Guga ChacraO Globo
O combate ao novo coronavírus tem sido comparado a uma guerra e, em conflitos armados, nem todas regiões dos países envolvidos sofrem na mesma escala. Na Síria, Damasco sobreviveu quase uma década relativamente intacta, a não ser pelos subúrbios fora da área metropolitana. Nas cidades mediterrâneas de Latakia e Tartus, quase não houve enfretamentos. Já Aleppo e Homs foram parcialmente destruídas. Raqqa, devastada.
Nesta guerra contra a Covid-19, como é chamada a doença causada pelo novo coronavírus, não será diferente de outros conflitos. Daqui alguns meses, lembraremos das batalhas de Wuhan, Lombardia e Madri. Pelo observado até agora, porém, Cingapura, Hamburgo, Tóquio e mesmo Pequim tendem a sair menos cicatrizadas desta pandemia se levarmos em conta o número de mortes.
GRANDES TRAGÉDIAS – Outras grandes metrópoles correm enorme risco de entrar na lista das tragédias provocadas pelo novo coronavírus. Nova York, com cerca de 20 mil casos confirmados, infelizmente está entre as mais vulneráveis. O volume de pacientes chegando aos hospitais vem crescendo nos últimos dias, apesar de a uma taxa menos acelerada desde domingo. Talvez, na próxima semana, não haja mais respiradores e UTIs suficientes para todos os pacientes em estado grave.
O governo estadual e a prefeitura vêm agindo com rapidez, mas parece ser tarde demais para evitar um desastre. Nova York se difere outras cidades americanas, como Los Angeles, que possuem pequenas áreas urbanas com prédios comerciais, com a população vivendo por casas em subúrbios e basicamente usando o carro. Os nova-iorquinos vivem em regiões densamente povoadas, e se locomovem por transporte público. O isolamento e distanciamento é bem mais complicado e foi implementado tardiamente.
CAPITAL DO PLANETA – É triste ver como Nova York, considerada por muitos como a capital do planeta, está aquém de metrópoles asiáticas para enfrentar a pandemia. Até pouco tempo atrás, seria impensável imaginar que Seul, Cingapura e Xangai, quase tão densas como a maior cidade americana, tivessem estruturas mais avançadas do que a mais rica cidade dos Estados Unidos, maior economia do mundo e mais poderosa potência da história da humanidade.
No 11 de Setembro, foi distinto.
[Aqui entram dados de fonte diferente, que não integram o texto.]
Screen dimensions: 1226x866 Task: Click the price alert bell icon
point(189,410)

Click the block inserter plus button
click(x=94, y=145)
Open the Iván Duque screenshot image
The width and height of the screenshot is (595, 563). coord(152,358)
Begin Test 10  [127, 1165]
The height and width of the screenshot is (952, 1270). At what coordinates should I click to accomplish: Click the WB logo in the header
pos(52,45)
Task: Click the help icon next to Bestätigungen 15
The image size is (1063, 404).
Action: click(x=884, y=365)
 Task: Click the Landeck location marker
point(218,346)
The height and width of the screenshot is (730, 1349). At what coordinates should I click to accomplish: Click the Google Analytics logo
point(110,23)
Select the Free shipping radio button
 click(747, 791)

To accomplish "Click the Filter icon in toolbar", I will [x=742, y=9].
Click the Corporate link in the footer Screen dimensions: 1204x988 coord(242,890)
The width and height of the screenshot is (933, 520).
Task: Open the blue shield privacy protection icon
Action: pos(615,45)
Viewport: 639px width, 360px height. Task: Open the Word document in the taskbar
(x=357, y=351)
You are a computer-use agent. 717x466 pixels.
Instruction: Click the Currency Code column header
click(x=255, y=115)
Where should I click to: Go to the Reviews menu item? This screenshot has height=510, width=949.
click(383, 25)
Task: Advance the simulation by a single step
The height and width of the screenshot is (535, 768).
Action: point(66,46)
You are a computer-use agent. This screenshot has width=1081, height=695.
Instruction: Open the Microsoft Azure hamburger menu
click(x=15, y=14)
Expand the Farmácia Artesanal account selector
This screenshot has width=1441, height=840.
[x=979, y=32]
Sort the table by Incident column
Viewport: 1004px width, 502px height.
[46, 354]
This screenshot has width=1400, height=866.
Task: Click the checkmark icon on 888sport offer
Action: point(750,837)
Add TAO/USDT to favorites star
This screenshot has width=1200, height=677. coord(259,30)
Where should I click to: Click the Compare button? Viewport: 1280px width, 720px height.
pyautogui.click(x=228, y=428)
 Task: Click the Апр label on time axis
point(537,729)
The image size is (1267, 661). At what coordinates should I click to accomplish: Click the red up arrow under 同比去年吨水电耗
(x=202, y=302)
Nova York foi pega de surpresa por um gigantesco atentado terrorista. Nenhum lugar do mundo estaria preparado. E o renascimento da cidade foi impressionante e veloz, incluindo a construção de um novo prédio onde se localizavam as antigas torres do World Trade Center. Agora, dava para a cidade ter mais condições de enfrentar a epidemia.
NÃO FALTOU AVISO – Há décadas especialistas advertem sobre o risco e uma série de estudos indicavam sobre os devastadores estragos que poderiam ser causados por um vírus como o novo coronavírus. Mais uma vez, veja Seul e Cingapura, que se preveniram. Nos EUA, muito pouco foi feito.
Não podemos descartar a possibilidade, ainda que remota, de Nova York passar relativamente ilesa pela crise, sem saturamento das UTIs e sem pacientes morrendo na porta de hospitais pela falta de respiradores para os manter vivos. Era, no entanto, para a cidade estar preparada como as grandes metrópoles asiáticas. Nova York, que pode ser a Aleppo da era do coronavírus, simboliza como os EUA, além de não estarem no liderança global no combate à pandemia, se enfraqueceram como potência que deva servir de exemplo.